介護施設の接遇のはなし③
介護施設で「言葉遣いを丁寧に!」とか「タメ口はダメです!」とか「アダ名で呼ばないで!」とかとか注意すると、だいたいの反応として「そんなの堅苦しい」とか「うちはアットホームな感じでやってる」とかそういった反発が出てくる。
もっともらしい言い訳だけど「それ、面倒臭がってるだけですよね?」ってはなし。
なんで面倒臭いかって言うと、その方が楽だから。楽だし、そもそも高齢者に丁寧な言葉遣いを遣いたくないのである。
なぜかって言うと、要介護者は介護者より立場が低くなるから。だから、誰も要介護者になんか丁寧な言葉遣いを遣いたくない、タメ口で充分だと心の奥底で思っている。
「私はそんなことない!」って人もいるかもしれないけど、そんな人は少数派の立派な人です。だいたいの人が心にも思ってないけど要介護者を下に見てタメ口で話す。
でも丁寧な言葉遣いを使えない訳じゃない。

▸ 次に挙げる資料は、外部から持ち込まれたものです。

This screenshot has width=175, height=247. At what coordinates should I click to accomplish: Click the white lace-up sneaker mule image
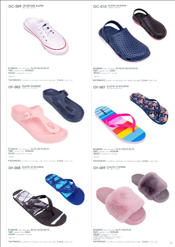pos(46,36)
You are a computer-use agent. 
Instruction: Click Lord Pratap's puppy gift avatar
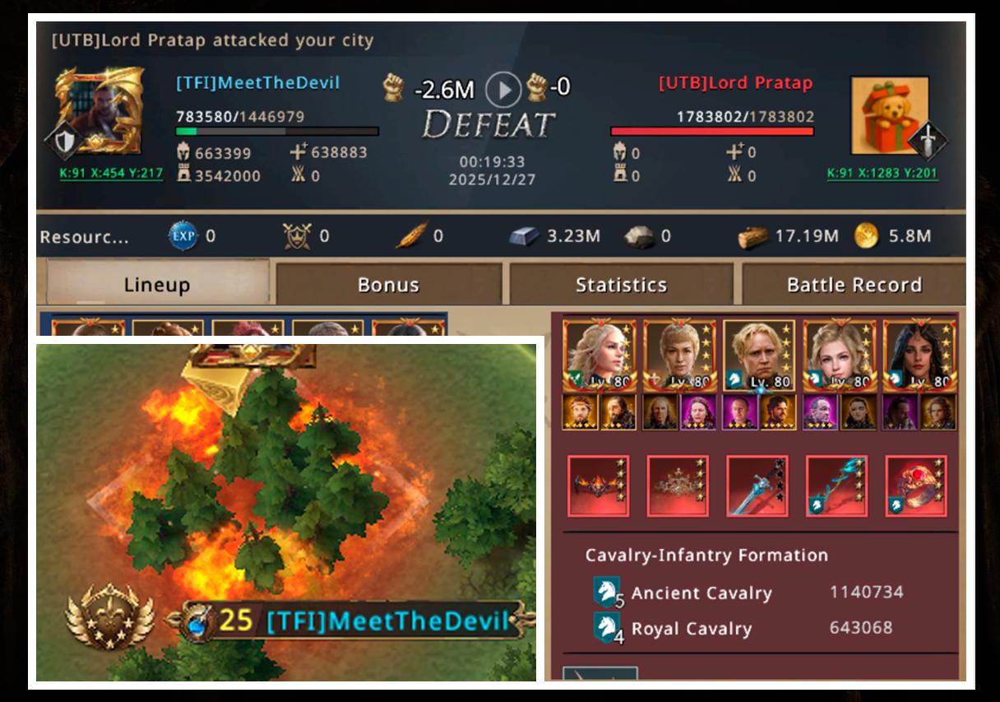pos(889,114)
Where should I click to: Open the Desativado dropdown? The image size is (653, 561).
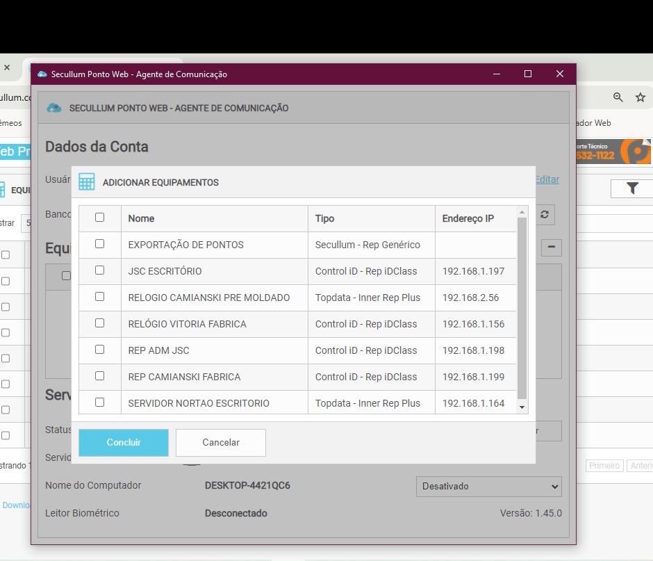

そういった心理が働くからだ。
たとえば、お店の店員が子どもに対してタメ口で話してても違和感無いだろう。
それは子どもが、その店員よりも下の立場だからだ。
子どもと言えどお客さんなのだから、店員よりも立場は上になるはずだが、子どもってだけで下の立場になる。
つまり、社会的に守られる側の人間は立場が低くなるから接する人はタメ口で話す。
施設の職員も自立度の高い人よりも自立度の低い人の方がタメ口で話す。
それは、自立度の低い人の方が社会的に守られる側の人間になり立場が低くなってるからだ。
つまり「堅苦しい」とか「アットホームな雰囲気」なんかは大嘘で、単純に丁寧な言葉遣いが面倒臭くて、心の奥底でその人の事を自分より下に見ているのである。
ちなみに言葉遣いを丁寧にしても堅苦しくならないし、アットホームな雰囲気はでるから安心してほしい。